----- WORKING DATA

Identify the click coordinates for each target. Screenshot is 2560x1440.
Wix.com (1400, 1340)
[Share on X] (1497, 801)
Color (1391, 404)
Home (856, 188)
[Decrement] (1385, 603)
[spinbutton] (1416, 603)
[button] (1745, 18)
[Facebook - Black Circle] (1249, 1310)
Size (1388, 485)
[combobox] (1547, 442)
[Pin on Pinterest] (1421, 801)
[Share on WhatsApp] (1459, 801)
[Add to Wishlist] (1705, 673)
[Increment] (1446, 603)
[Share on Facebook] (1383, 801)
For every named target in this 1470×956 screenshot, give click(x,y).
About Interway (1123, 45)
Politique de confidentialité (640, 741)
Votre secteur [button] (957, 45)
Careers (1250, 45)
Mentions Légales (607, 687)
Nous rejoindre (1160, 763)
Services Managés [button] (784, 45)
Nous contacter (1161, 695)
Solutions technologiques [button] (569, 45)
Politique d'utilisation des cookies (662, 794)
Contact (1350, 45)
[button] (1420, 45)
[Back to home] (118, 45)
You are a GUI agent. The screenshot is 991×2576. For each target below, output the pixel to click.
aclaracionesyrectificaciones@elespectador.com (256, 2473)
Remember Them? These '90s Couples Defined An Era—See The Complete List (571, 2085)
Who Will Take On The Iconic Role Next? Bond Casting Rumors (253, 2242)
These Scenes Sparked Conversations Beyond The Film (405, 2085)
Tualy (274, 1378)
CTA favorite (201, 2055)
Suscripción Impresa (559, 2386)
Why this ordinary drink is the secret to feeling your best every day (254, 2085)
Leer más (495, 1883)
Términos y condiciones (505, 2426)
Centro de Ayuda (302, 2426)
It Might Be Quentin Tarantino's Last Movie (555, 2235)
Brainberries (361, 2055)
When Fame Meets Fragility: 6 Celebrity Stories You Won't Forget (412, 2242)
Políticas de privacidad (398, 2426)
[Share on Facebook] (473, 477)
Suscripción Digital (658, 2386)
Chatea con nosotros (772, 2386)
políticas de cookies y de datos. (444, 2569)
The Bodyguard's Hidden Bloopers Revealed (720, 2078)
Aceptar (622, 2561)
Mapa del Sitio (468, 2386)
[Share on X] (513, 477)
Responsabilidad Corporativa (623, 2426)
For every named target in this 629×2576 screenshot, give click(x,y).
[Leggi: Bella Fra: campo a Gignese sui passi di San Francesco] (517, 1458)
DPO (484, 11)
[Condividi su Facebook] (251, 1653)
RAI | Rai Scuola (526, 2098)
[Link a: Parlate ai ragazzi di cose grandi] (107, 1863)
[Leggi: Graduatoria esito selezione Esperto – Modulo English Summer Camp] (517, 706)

----------

▶ **AIM OF THE EXERCISE**
Having output the line that contains "[combobox] (1547, 442)", stop. Every line before it, back to the first line of the data, must be reproduced exactly.

▶ **RESPONSE TO THIS TASK**
Identify the click coordinates for each target. Screenshot is 2560x1440.
Wix.com (1400, 1340)
[Share on X] (1497, 801)
Color (1391, 404)
Home (856, 188)
[Decrement] (1385, 603)
[spinbutton] (1416, 603)
[button] (1745, 18)
[Facebook - Black Circle] (1249, 1310)
Size (1388, 485)
[combobox] (1547, 442)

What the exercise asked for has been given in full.